There are millions of children and adults affected with head lice each year in the United States. It has become a major nuisance in school children resulting in many lost school days and frustrated parents. Lice and nit resistance to current OTC products is being widely reported. Compliance with product instructions is thought to be low. Therefore a safe and effective alternative to these products is desirable.

Spinosad (the active ingredient in NatrOVA) and its formulations have been approved as agricultural insecticides in the US, Canada and Australia, and has received provisional approval in the UK, Spain and several other European Union countries.

Spinosad is being formulated into a creme rinse product (NatrOVA) using excipients that are widely used and are "generally regarded as safe" (GRAS)

This study is intended to measure the absorption (or lack thereof) of Spinosad through the scalp of infants aged 6 to 24 months, as well as to observe any adverse events related to use of the study drug. A validated method for determining the levels of Spinosad in plasma will be utilized.

Inclusion Criteria:

1. Male or female, 6 to 24 months of age
2. Individuals in good general health, free of any systemic or dermatologic disorders which will interfere with the study results.
3. Completion of an appropriate Informed Consent Agreement.
4. Subjects must be available to stay in the clinic for blood draws.
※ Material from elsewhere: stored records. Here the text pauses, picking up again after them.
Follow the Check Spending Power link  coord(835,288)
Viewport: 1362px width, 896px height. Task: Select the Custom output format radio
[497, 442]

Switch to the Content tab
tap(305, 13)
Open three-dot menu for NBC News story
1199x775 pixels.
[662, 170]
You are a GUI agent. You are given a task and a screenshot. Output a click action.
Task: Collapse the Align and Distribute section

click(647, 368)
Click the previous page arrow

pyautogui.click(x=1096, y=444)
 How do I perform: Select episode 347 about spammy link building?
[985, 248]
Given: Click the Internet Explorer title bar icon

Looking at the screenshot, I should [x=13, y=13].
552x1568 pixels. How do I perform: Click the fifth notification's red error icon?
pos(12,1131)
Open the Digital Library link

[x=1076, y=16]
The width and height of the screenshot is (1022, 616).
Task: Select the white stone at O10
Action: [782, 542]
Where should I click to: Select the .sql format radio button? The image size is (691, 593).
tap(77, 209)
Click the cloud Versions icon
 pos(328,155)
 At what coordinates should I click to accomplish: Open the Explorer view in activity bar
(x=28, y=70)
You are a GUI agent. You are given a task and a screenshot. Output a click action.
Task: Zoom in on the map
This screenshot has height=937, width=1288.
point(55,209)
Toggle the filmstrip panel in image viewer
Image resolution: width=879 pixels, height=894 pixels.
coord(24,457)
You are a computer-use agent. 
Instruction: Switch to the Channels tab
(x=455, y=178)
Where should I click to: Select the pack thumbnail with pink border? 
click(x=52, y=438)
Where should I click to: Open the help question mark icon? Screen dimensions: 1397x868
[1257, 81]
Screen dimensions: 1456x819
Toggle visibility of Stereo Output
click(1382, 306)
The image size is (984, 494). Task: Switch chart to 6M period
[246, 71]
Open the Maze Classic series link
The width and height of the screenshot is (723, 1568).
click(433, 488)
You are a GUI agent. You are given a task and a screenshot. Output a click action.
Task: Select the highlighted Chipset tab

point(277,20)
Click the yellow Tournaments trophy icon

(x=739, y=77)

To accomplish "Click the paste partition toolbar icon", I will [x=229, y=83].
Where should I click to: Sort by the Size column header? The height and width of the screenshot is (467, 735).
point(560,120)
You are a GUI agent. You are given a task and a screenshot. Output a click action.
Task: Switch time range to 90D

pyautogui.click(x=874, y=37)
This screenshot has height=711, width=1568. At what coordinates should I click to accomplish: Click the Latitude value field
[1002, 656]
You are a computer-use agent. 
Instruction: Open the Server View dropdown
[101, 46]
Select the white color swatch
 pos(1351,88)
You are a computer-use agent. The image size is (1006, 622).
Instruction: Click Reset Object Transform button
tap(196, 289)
Parents or guardians must be available to stay in the clinic with the minor subject, for the duration of the study.
5. Subjects must have veins capable of withstanding multiple blood draws.
6. Normal values (at screening) for serum chemistry and hematology for subjects.

Exclusion Criteria:

1. History of irritation or sensitivity to pediculicide or hair care products or ingredients.
2. History of known allergy or sensitivity to topical anesthetics including lidocaine and prilocaine.
3. Systemic diseases that could interfere with the results of this study.
4. Any condition or illness that, in the opinion of the Principal Investigator or designee, may compromise the objectivity of the protocol or the safety of the subject.
5. The use of antibiotics or other systemic medications within two weeks of the screening visit, which in the opinion of the investigator, could interfere with the outcome of the study.
6. Participation in a previous drug study within the past 30 days.
7. Individuals with any visible skin/scalp condition at the treatment site which will interfere with the evaluations according to the opinion of the Investigator.
8. Parents or guardians who, in the opinion of the Investigator, do not understand their child's requirements for study participation and/or may be likely to exhibit poor compliance.